> Your objective
Please print the line that holds "You are a GUI" and each line after it to the end of the data, word for word, without any pictures.

===== Source material

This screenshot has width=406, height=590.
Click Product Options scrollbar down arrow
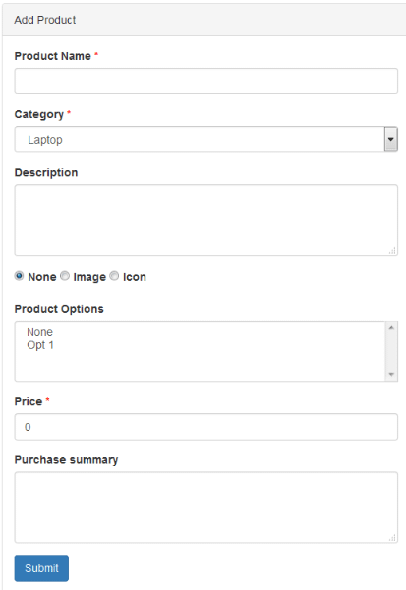(391, 374)
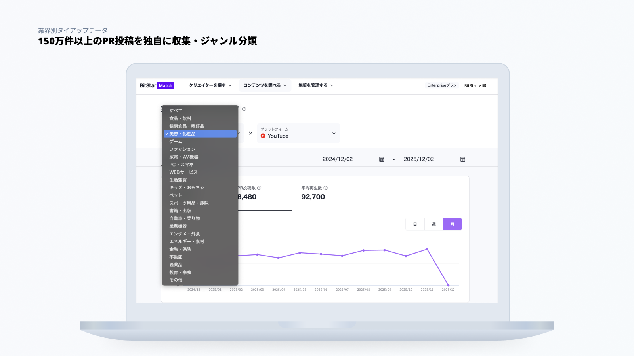Viewport: 634px width, 356px height.
Task: Open the end date calendar icon
Action: (462, 159)
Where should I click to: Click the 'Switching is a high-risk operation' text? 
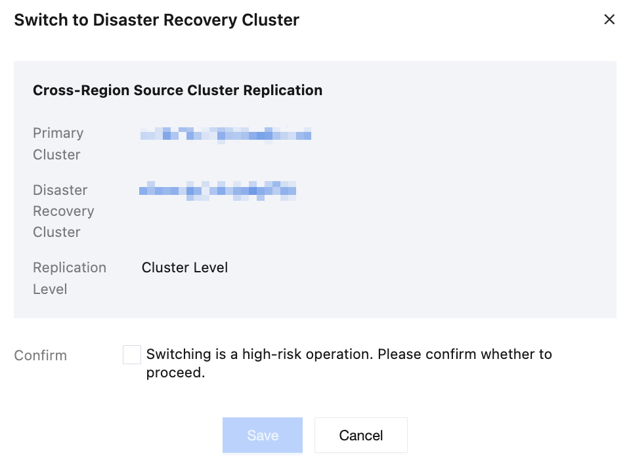point(259,354)
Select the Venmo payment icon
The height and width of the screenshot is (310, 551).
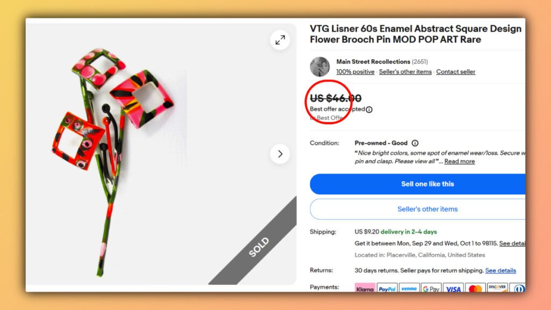point(409,288)
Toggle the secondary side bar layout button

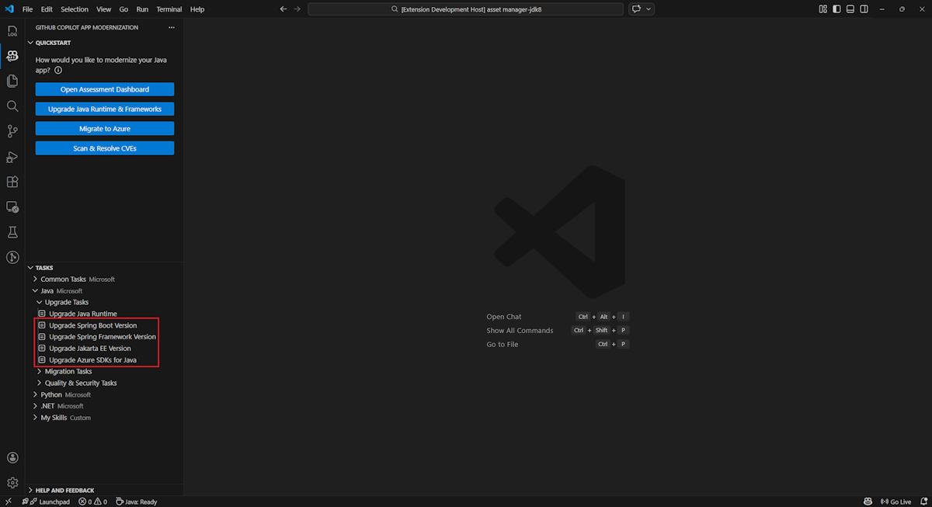coord(864,9)
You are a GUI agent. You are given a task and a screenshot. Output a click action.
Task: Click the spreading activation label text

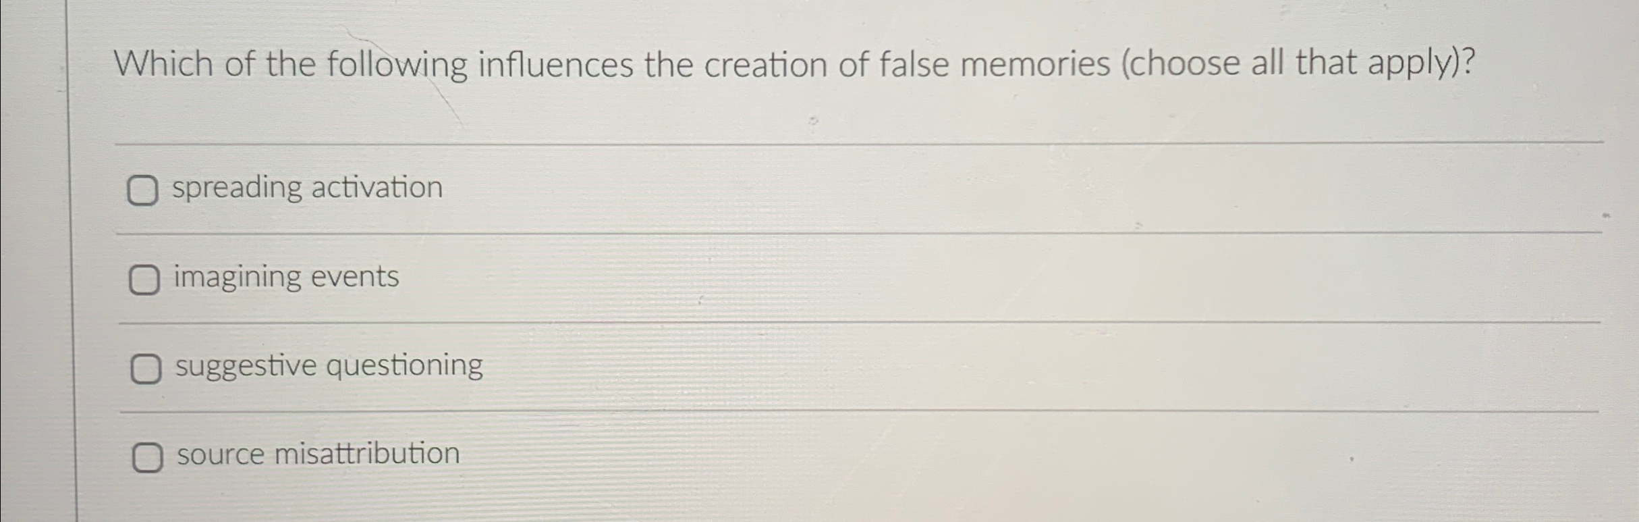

==========

> Your response
You are a GUI agent. You are given a task and a screenshot. Output a click action.
Task: Click the spreading activation label text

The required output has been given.